If I have one regret about the last decade (just short of, but who’s counting?), it’s that, at some point, I stopped moving forward, and just started… drifting? Maybe a better way of phrasing it is that I gradually downshifted from living to simply existing, passing the days and binge watching the TV shows and counting the bottles. (The pandemic didn’t help much, of course, but I can’t place all the blame there — my downshift started well before that.)
I’m not sure that it was a sudden change — I might never have noticed it if the trend hadn’t reversed itself in the last month. And it’s not that I completely stopped — I still traveled (to see Russ and Melissa and my family, primarily), still occasionally went to eat good meals at restaurants I wanted to try or revisit, made trips to the Botanical Gardens. But most of these things too were just smaller pieces of my patterned life, easy and low-risk, low-energy, low-demand of me.
Enter Natalie (coinciding, happily, with the gradual adaptation to the coronavirus). In just the last weeks, we’ve gone to see Dwight Yoakam, the museum, the gardens, a couple of restaurants, and bought tickets and made plans to see more bands and some stand-up comedians, and to spend some time on her family’s land in rural Alabama, and to travel to North Carolina (and hopefully Pensacola, if that plays out). And it feels like that’s just the tip of the iceberg.
A lot of this is definitely attributable to Natalie — a lot of these plans were her idea, or spoken desire that I acted on (look, there’s a decent chance I end up seeing Garth Brooks in a few months, and we all know that’s not *my* idea). But maybe even moreso indirectly. I’ve written previously about how inspiring (not the word I’m looking for — maybe it’ll come to me later) she is to me. Or maybe that is the right word — she has this outlook on life that is infectious, and I find it nearly impossible not to catch some of her determination — to travel, to see live music, to open up and live.
And maybe, too, she’s reminded me that living and experiencing is a lot more when you can share it with someone.

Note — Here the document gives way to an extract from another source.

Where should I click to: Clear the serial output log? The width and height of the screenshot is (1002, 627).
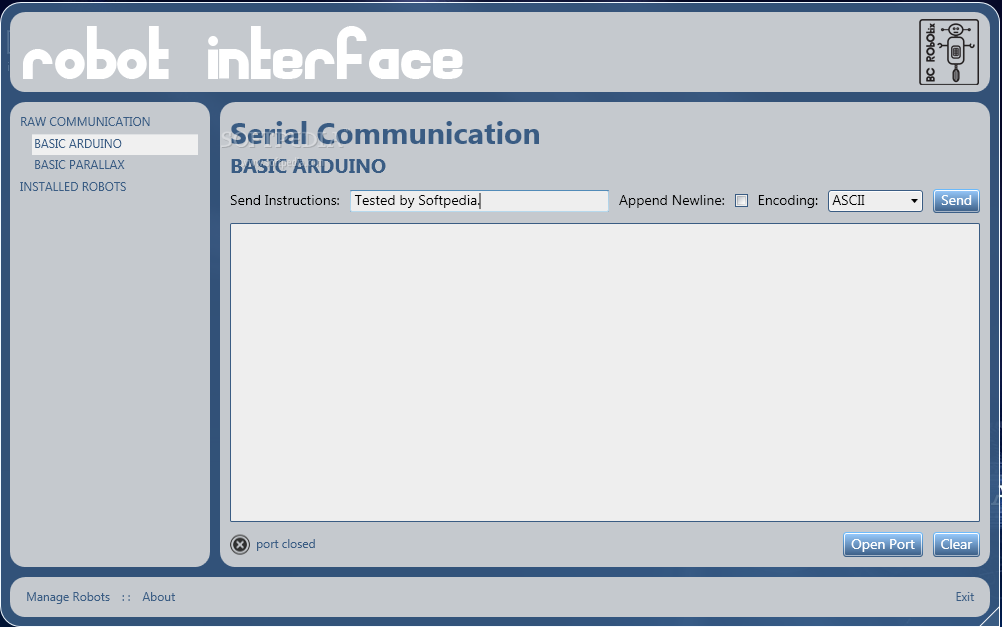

Most of the worst moments of my life have come when I was single, and (at least in hindsight) that doesn’t really bother me. I don’t like feeling like a burden to anyone, least of all a partner. And so my periods of unemployment or financial strain, my dance with CIPD — I’m okay with having dealt with those alone. But (‘Everyone’s got a big but, Marge — tell us about your big but!’) most of the really great and memorable moments have been celebrated alone, too. Specifically, I remember (hazily) when I won the Sidewalk Sidewrite award for my short screenplay Muckfuppet — I was in the audience, with little expectation of winning (the screenwriters who participate in Sidewalk have always been a strong group, from the very beginning). And they called my name, and my friend Ann had to tap me on the shoulder, because it didn’t register that that name belonged to me. And being disappointed for the next week, the excitement marred and dulled by not having anyone to be excited with me.
But I find that even the little things become so much more involving and memorable when shared. I’m looking forward to seeing live music — my bands, because maybe I can turn Natalie on to something new and different, and her bands, because seeing her happy makes me equally so — and to doing new and different things (like pointing out the guy fucking a pig in a piece of artwork), and to flying to see my family, and long drives to Florida and elsewhere, and seeing new places, and more, because all these plans will be shared and experienced through two sets of eyes.
Two is better than one, after all. Except maybe in the number tumors you have.